Extracted information
####################

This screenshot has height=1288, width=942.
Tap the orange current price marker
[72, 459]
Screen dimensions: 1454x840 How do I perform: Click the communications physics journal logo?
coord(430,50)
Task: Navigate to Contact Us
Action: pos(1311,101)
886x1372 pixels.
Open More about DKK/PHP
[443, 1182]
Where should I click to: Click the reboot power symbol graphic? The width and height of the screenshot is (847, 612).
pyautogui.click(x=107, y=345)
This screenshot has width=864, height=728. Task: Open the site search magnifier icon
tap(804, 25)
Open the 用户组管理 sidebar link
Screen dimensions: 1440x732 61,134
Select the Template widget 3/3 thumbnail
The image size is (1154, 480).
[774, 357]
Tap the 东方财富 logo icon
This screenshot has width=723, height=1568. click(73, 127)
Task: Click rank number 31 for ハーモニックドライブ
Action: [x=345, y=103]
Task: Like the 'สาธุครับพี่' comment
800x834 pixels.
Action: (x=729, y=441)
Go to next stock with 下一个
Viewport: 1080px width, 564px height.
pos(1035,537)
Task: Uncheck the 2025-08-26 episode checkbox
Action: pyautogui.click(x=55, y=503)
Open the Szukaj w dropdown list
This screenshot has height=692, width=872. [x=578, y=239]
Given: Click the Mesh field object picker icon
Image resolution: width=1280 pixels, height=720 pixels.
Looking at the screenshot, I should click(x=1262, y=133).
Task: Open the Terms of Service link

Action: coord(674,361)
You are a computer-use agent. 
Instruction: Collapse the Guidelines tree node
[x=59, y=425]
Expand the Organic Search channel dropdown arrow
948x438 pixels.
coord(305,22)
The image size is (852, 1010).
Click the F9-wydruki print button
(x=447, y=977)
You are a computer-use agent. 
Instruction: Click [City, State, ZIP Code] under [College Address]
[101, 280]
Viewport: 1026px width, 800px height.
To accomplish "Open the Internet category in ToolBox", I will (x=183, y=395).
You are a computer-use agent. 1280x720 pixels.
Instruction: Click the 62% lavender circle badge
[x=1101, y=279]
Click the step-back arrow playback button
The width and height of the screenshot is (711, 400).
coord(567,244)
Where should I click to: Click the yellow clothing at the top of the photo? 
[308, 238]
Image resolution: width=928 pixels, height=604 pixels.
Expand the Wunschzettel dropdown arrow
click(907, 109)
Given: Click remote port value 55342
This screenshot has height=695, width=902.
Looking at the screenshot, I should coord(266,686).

####################

What you need to do
Of the lines above, output exactly those from the line bearing "Open More about DKK/PHP" through the line bearing "Task: Like the 'สาธุครับพี่' comment", inclusive.

Response area
Open More about DKK/PHP
[443, 1182]
Where should I click to: Click the reboot power symbol graphic? The width and height of the screenshot is (847, 612).
pyautogui.click(x=107, y=345)
This screenshot has width=864, height=728. Task: Open the site search magnifier icon
tap(804, 25)
Open the 用户组管理 sidebar link
Screen dimensions: 1440x732 61,134
Select the Template widget 3/3 thumbnail
The image size is (1154, 480).
[774, 357]
Tap the 东方财富 logo icon
This screenshot has width=723, height=1568. click(73, 127)
Task: Click rank number 31 for ハーモニックドライブ
Action: [x=345, y=103]
Task: Like the 'สาธุครับพี่' comment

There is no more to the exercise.